» **Goal of the exercise**
The answer consists of the lines from the line holding "At what coordinates" through the last line of the entries, retyped exactly, and nothing else. No pictures belong in it.

━━━ Data section ━━━

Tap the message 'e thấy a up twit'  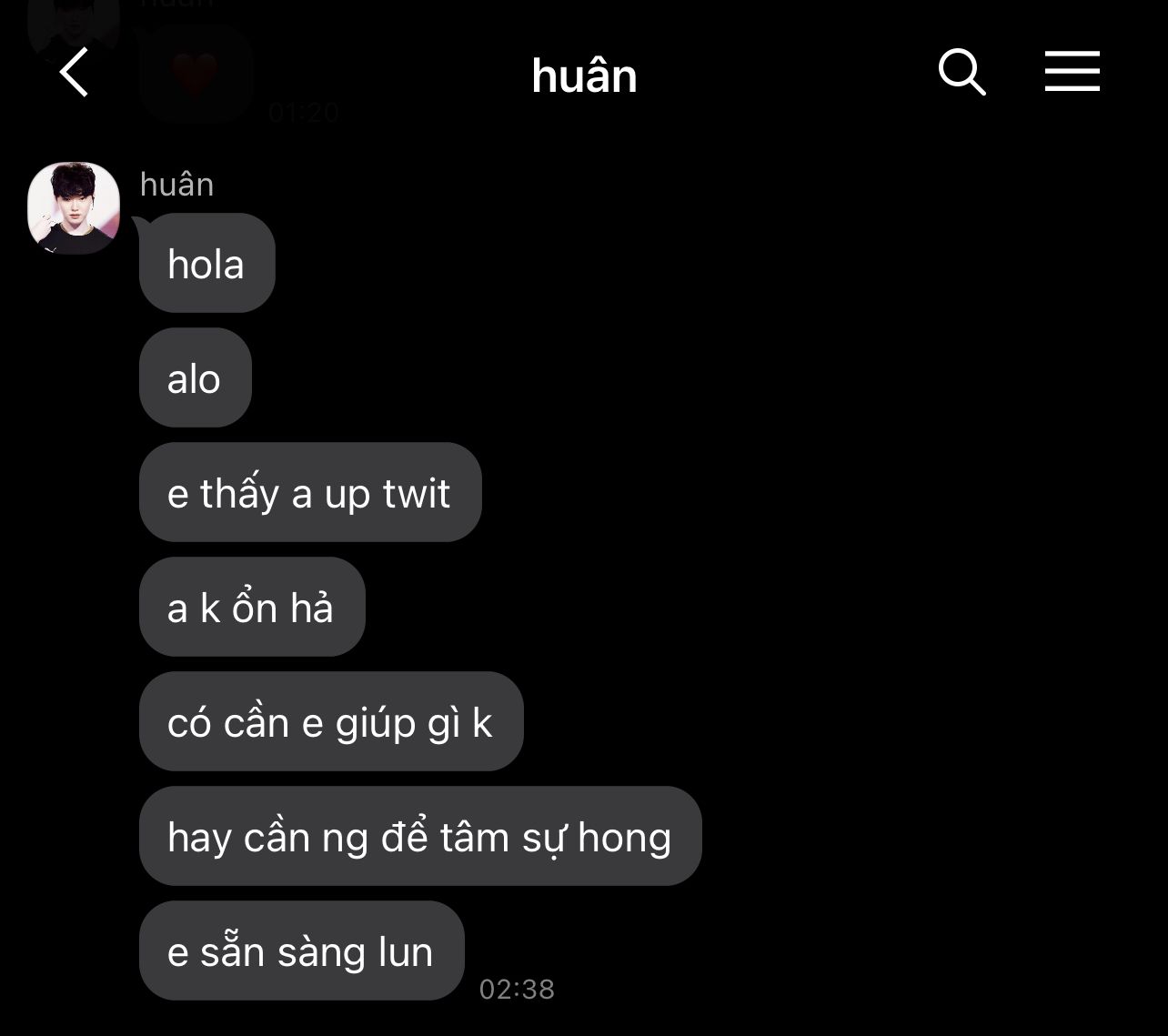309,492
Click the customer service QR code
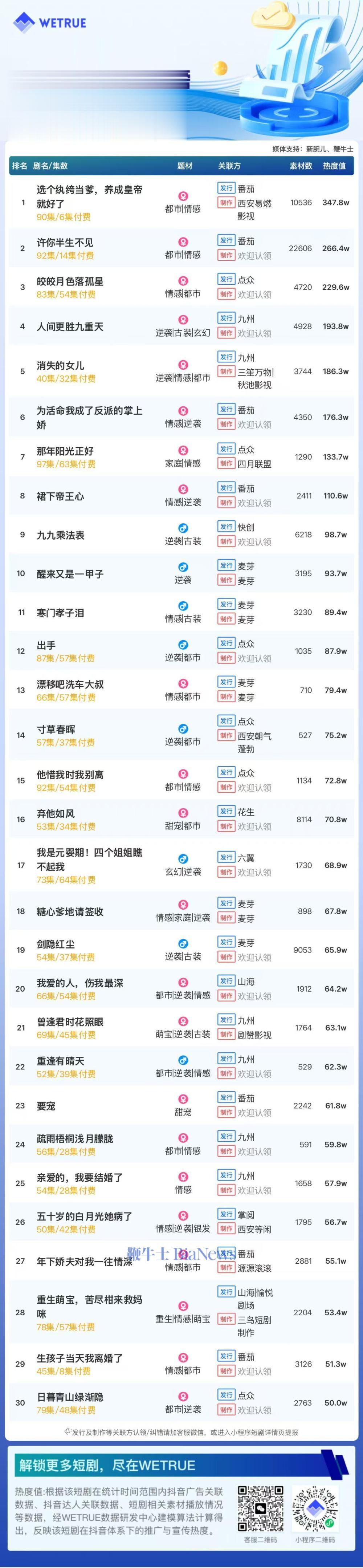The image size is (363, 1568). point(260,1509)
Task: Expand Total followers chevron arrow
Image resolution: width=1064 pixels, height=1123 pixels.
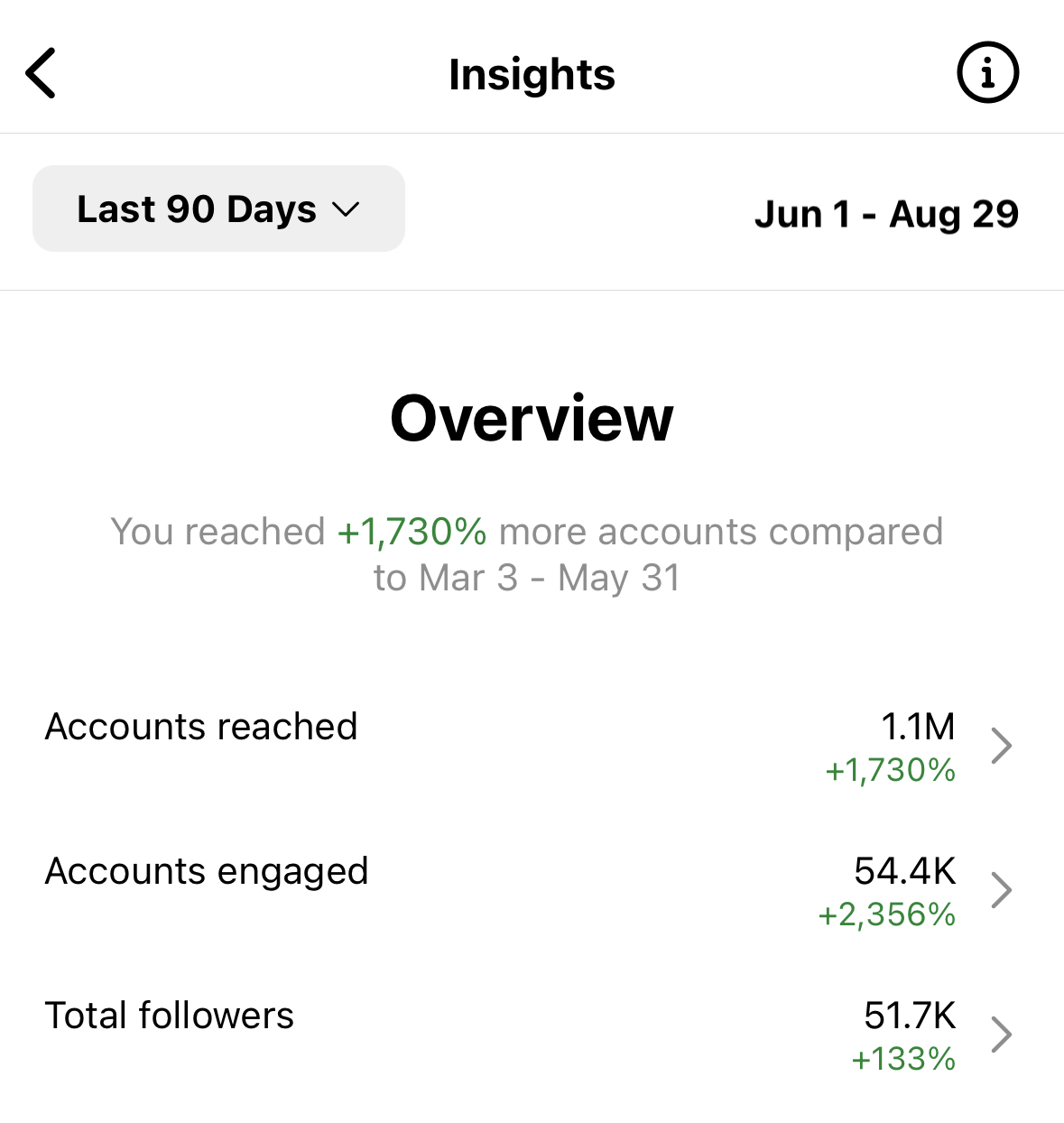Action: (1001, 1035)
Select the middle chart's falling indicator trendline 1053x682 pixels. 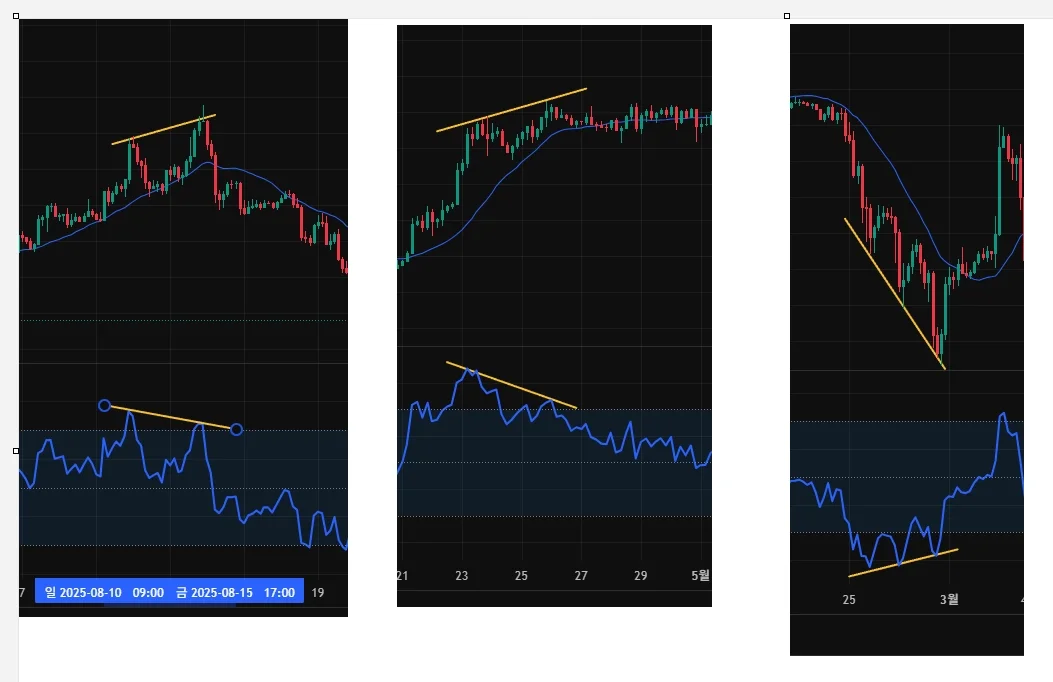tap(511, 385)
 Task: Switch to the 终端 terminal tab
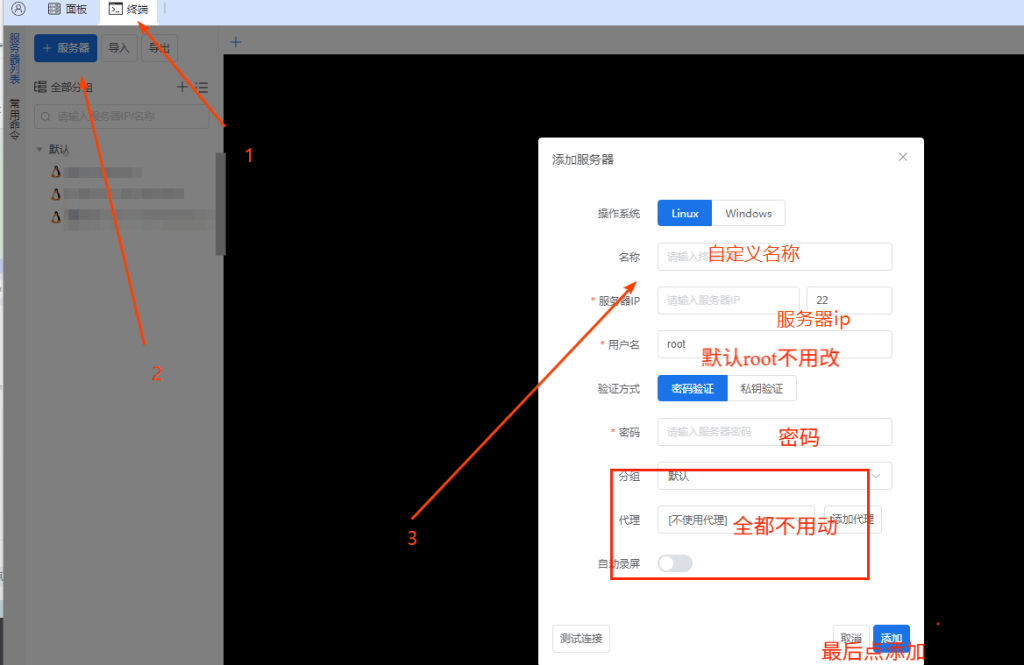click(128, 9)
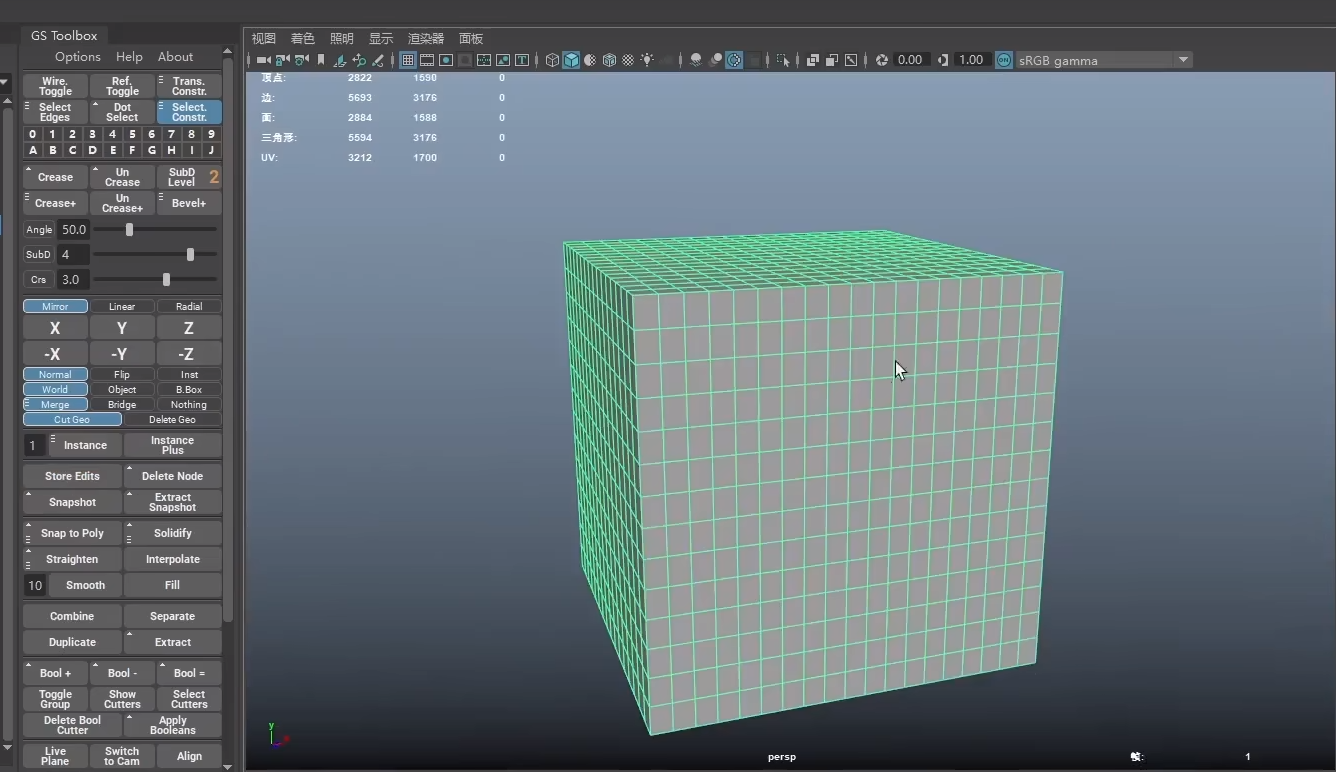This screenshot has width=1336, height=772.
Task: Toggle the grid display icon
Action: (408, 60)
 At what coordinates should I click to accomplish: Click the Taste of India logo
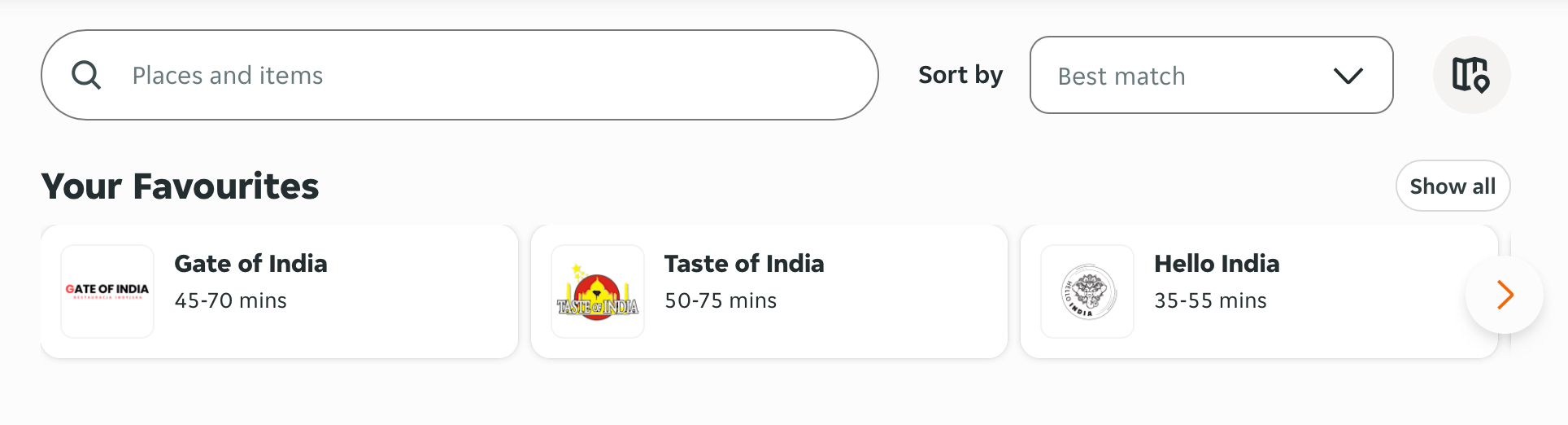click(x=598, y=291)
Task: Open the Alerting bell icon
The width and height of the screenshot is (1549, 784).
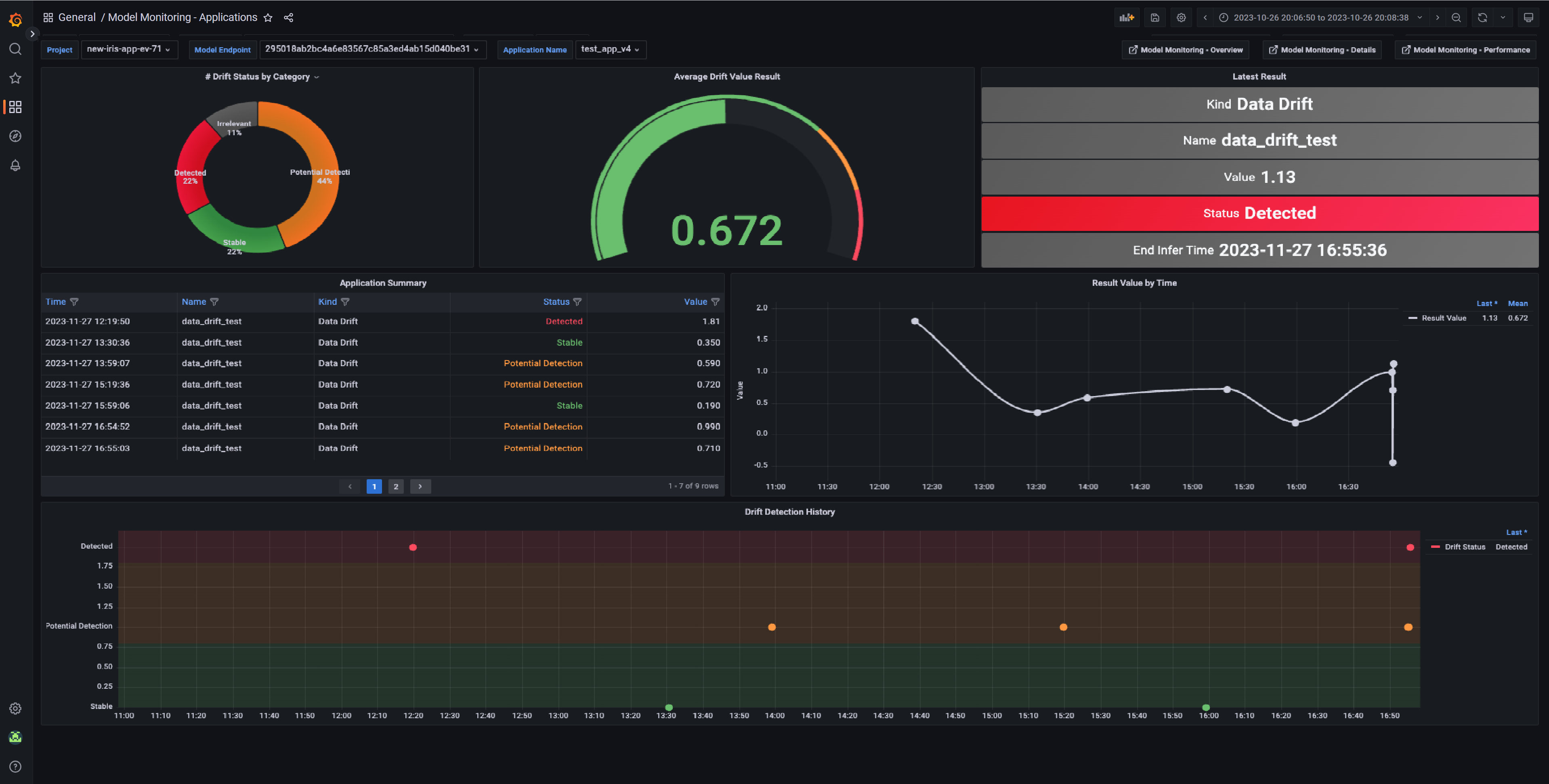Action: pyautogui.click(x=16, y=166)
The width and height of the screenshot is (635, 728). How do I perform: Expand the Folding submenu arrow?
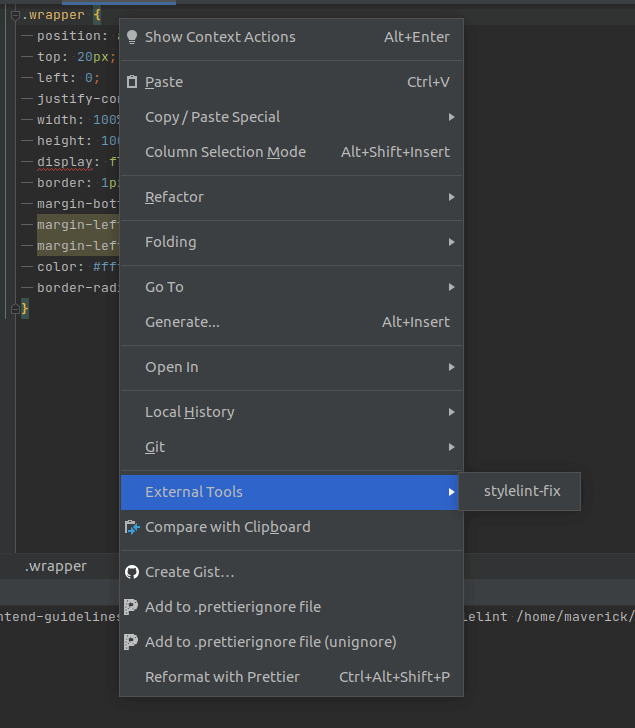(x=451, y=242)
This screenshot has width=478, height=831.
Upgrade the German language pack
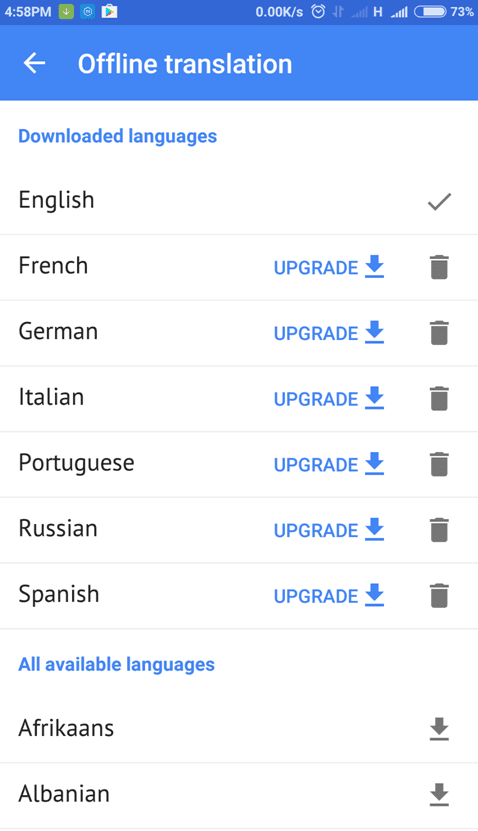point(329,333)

━━━

» **Solution**
 At what coordinates should I click to accomplish: Click the Taste of India logo
click(x=598, y=291)
Task: Open the Alerting bell icon
The width and height of the screenshot is (1549, 784).
Action: pyautogui.click(x=16, y=166)
The width and height of the screenshot is (635, 728). How do I perform: Expand the Folding submenu arrow?
(x=451, y=242)
This screenshot has width=478, height=831.
Upgrade the German language pack
point(329,333)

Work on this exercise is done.